There’s a small women’s clothing boutique in our town whose owner claims to have 2,400 Facebook followers. It’s a claim that begs the question, how does a small-town boutique attract almost 25 hundred followers?
In larger markets most of the specialty stores have professional agencies regularly updating the information on their site. Those web advertising professionals attract followers by offering “dollar off” coupons, special drawings and creative contests to those who becomes a “friend.”
But the owner of a one-person shop, already overloaded with buying and checking in merchandise, arranging in-store displays and waiting on customers, have little time to refresh or promote just one site, let alone all the emerging digital offerings. So, were the names purchased from some listing service, provided by one or more suppliers, swapped around in some buyer’s group or are they really potential customers?
Selling and buying online has truly become a permanent part of our culture. But what will that trend mean for our communities and more, especially for our community papers? What if, after we’re finally free of COVID, the buying public continues to buy everything from groceries to furniture online? There will be little to hold a community together. And probably no community paper.
It isn’t easy to shop online. I try to buy everything close to home to boost the local economy. Still, there are things I just can’t get in Sheldon. Over a year ago I contacted a luggage manufacturer seeking a replacement for the fabric divider in a small carry-on. Seven e-mail and six telephone calls later, I finally received my order this month.
More recently I went looking for some travel coffee cups like the one I’d bought years ago while touring a distant state. Mine had finally worn out.
I was able to connect with the manufacturers who directed me to a nearby dealer. After a number of e-mail and telephone exchanges the dealer sold me four cups, all the same color, because that was the minimum order. I was expected, of course, to pay in advance and shared my credit card information. Two days later the salesperson called back to say the cups I wanted were no longer available. I canceled the order and am hoping for a credit on my next bill.
How will the residents of your community react if online shopping leaves them with no place to buy much more than a carton of milk and a loaf of bread?
A community exists most of all because there is conversation and interaction among the people who live there. Before COVID many of those conversations took place in the grocery store and local dime store as individuals met in the aisles. When local retail declines the entire community declines with it. And so does the community paper.
Local newspapers face a bigger battle than just the salvation of their publication. The entire future of the town depends on the efforts of the newspaper to educate the community on the dangers of digital shopping and the need to “Shop Local.”
If hometown families want to have easy, immediate access, acceptable selection and true value right in their community they are going to have to shop as much as possible in their hometown.
And if local merchants are going to stay in business they need to be educated and sold on how the newspaper brings consensus and buyer commitment to the community.
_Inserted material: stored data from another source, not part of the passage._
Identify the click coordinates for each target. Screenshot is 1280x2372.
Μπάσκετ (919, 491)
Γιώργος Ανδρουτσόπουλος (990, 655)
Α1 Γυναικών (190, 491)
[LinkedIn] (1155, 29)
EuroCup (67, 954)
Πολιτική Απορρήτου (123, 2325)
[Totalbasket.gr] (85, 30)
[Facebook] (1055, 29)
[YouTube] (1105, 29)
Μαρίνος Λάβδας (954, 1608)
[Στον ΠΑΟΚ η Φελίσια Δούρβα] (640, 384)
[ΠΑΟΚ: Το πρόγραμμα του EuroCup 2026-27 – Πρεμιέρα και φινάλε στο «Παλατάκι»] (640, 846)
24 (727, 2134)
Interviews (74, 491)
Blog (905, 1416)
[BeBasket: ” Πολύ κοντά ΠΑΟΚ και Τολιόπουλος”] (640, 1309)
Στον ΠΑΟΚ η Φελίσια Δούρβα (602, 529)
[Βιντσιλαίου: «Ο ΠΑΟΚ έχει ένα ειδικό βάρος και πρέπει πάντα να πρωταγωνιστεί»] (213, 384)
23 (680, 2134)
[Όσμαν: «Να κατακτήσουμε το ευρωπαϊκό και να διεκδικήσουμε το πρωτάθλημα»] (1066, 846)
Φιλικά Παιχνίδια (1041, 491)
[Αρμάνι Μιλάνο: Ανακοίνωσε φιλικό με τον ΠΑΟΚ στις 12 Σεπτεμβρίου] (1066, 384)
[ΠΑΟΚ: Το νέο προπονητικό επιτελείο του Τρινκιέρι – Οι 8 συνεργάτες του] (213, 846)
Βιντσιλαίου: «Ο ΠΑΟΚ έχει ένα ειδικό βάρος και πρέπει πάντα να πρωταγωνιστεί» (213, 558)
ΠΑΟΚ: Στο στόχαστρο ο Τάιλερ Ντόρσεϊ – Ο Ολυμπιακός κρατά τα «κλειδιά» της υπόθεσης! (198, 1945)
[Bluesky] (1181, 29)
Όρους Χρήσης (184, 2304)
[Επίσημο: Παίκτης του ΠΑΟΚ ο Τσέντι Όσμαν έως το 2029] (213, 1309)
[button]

We must draw a line and make our voice heard regarding the power and value of newspaper advertising.
In your hometown, for example, your printed newspaper is the most credible of all media. That trust the reader has in your publication is believed by the reader to be true of all that is advertised or promoted within its pages. That can’t be said of most commercial or independent digital sites.
Newspapers provide a wide variety of local news, information and weekly-to-the-door delivery that guarantees wide, consistent, in-depth readership.
Newspapers enjoy a longer attention span than any digital website, Facebook or other digital program.
Newspapers drive local residents to local business and services. Newspaper advertising creates “top of the mind” awareness and measurable results.
But most important, newspapers are the glue that hold a community together, creating a positive vision for the future. Without a newspaper a community will often shrivel and die. Without a thriving business district, newspapers also tend to shrivel and die.